## [Instructions for the task]
Transcribe the data that follows, exactly and in full.
__________________________________________________
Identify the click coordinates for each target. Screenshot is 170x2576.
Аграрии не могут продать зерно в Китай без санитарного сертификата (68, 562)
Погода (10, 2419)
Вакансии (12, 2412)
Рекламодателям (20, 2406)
__________________________________________________
## [Result of this task]
Identify the click coordinates for each target. Screenshot is 170x2576.
Аграрии не могут продать зерно в Китай без санитарного сертификата (68, 562)
Погода (10, 2419)
Вакансии (12, 2412)
Рекламодателям (20, 2406)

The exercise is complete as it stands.